De todos inúmeros atributos que definem o militante de esquerda (seja nos intelectuais orgânicos ou no baixo clero militante), diria que a incrível capacidade de deslocar a realidade para adequar as suas convicções ideológicas é a mais espantosa. Se fosse definir essa patologia psicológica com uma palavra seria: duplipensar!
"Duplipensar quer dizer a capacidade de guardar simultaneamente na cabeça duas crenças contraditórias, e aceitá-las ambas.
"Duplipensar quer dizer a capacidade de guardar simultaneamente na cabeça duas crenças contraditórias, e aceitá-las ambas.
O intelectual do Partido sabe em que direção suas lembranças devem ser alteradas; portanto sabe que está aplicando um truque na realidade; mas pelo exercício do duplipensar ele se convence também de que a realidade não
está sendo violada. O processo tem de ser consciente, ou não seria realizado com a precisão suficiente, mas também deve ser inconsciente, ou provocaria uma sensação de falsidade e, portanto, de culpa. O duplipensar é a pedra basilar do Ingsoc, já que a ação essencial do Partido é usar a fraude consciente ao mesmo tempo que conserva a firmeza de propósito que acompanha a honestidade completa.

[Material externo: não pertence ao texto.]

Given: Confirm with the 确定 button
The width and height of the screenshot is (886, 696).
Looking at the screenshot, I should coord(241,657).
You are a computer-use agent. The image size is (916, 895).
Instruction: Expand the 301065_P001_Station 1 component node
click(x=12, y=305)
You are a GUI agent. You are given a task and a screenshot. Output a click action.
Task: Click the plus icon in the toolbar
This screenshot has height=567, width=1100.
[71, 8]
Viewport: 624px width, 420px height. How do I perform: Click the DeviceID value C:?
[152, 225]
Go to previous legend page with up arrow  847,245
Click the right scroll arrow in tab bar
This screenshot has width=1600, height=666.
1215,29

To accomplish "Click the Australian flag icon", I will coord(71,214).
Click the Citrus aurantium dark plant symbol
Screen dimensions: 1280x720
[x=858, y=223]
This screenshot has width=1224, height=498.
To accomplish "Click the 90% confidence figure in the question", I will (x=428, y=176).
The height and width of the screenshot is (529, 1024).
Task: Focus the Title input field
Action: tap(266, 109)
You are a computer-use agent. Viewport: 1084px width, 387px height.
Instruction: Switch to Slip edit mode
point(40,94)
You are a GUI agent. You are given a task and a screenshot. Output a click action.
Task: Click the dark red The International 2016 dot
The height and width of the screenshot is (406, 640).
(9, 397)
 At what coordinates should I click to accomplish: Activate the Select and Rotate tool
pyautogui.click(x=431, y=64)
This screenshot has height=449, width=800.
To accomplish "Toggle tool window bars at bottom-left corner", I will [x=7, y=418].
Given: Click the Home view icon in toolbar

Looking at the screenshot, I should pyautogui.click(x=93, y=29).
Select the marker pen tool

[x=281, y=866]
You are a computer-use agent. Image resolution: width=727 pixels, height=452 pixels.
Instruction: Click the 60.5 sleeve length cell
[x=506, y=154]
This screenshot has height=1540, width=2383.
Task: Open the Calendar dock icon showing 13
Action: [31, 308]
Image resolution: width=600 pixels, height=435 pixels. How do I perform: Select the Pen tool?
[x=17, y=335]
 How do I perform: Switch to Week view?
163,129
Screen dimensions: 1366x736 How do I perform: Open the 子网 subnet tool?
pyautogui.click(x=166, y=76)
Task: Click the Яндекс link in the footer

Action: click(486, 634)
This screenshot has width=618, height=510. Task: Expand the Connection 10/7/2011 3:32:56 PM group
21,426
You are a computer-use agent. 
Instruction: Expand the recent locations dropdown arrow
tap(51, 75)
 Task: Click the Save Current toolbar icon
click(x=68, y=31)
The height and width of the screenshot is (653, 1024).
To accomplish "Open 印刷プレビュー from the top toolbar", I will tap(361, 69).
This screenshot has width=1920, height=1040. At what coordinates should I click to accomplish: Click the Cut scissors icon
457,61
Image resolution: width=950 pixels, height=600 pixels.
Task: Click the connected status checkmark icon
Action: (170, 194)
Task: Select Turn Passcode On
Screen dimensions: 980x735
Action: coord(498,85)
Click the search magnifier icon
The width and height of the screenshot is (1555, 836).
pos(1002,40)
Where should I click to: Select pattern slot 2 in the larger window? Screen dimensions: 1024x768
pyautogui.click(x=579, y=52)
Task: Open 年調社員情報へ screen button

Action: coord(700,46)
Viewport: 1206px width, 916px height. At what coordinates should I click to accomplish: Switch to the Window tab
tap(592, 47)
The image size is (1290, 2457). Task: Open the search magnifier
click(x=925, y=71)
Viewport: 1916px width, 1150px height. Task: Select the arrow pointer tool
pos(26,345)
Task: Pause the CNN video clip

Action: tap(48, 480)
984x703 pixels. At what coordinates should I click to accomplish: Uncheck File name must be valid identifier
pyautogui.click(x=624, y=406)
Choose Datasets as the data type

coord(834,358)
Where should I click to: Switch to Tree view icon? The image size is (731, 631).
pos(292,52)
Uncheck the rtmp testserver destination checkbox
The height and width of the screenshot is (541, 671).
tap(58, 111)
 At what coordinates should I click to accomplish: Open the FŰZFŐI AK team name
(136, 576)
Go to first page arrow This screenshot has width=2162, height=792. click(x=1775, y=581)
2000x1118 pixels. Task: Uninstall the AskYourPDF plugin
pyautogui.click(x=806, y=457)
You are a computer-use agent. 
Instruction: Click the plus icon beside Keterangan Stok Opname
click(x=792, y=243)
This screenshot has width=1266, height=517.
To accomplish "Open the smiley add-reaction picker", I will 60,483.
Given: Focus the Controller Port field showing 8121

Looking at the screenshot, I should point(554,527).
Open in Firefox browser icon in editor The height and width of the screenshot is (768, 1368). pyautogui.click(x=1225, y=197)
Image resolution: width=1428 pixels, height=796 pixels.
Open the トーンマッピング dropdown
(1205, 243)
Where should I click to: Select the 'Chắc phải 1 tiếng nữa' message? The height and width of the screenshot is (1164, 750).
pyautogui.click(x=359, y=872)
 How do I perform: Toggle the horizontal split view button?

Dizer mentiras deliberadas e nelas acreditar piamente, esquecer qualquer fato que se haja tornado inconveniente, e depois, quando de novo se tornar preciso, arrancá-lo do olvido o tempo suficiente à sua utilidade, negar a existência da realidade objetiva e ao mesmo tempo perceber a realidade que se nega - tudo isso é indispensável.
Mesmo no emprego da palavra duplipensar é necessário duplipensar. Pois, usando-se a palavra admite-se que se está mexendo na realidade; é preciso um novo ato de duplipensar para apagar essa percepção e assim por diante, indefinidamente, a mentira sempre um passo além da realidade. Em última análise, foi por meio do duplipensar que o Partido conseguiu - e, tanto quanto sabemos, continuará, milhares de anos - deter o curso da história.
No passado, as oligarquias caíram do poder por se ossificarem ou se amolecerem. Ou se tornaram estúpidas e arrogantes, deixando de se ajustar às novas circunstâncias, e foram derribadas; ou se tornaram liberais e covardes, fizeram concessões quando deviam ter usado fôrça, e por isso foram apeadas do poder. Em outras palavras, caíram pela consciência ou a inconsciência. A grande obra do Partido é ter produzido um sistema de pensamento no qual ambas as condições podem co-existir. Não poderia ser permanente o domínio do Partido em nenhuma outra base intelectual.
Para se dominar, e continuar dominando, é preciso deslocar o sentido de realidade. Pois o segredo do mando é combinar a crença na própria infalibilidade com a capacidade de aprender com os erros anteriores." (George Orwell, 1984)
Só assim, com uma série infinita de falsificações e distorções, o militante consegue compatibilizar sua visão de mundo com a realidade que o circunscreve. É simplesmente impossível tentar debater de forma coerente, com ele, sem cair numa espiral sem fim de fraudes e confusão mental - sem a qual a sua ideologia dissolve-se no solvente da realidade.
Todo o apelo emocional que fomenta a militância, todo o ódio irracional, toda histeria psicológica, tem como objetivo, basilar, a viabilização do duplipensar. A psiquê do militante é bombardeada constantemente por infindáveis ataques emocionais para molda-la e flexibiliza-la ao frenético e delirante processo que envolve o duplipensar.
Por mais gritante que seja a prova, por mais absurda que seja a falsificação, por mais insustentável que seja a posição do partido, nada abala a fé incondicional que surge com o duplipensar, pois a fraude é um elemento intrínseco à consciência do militante.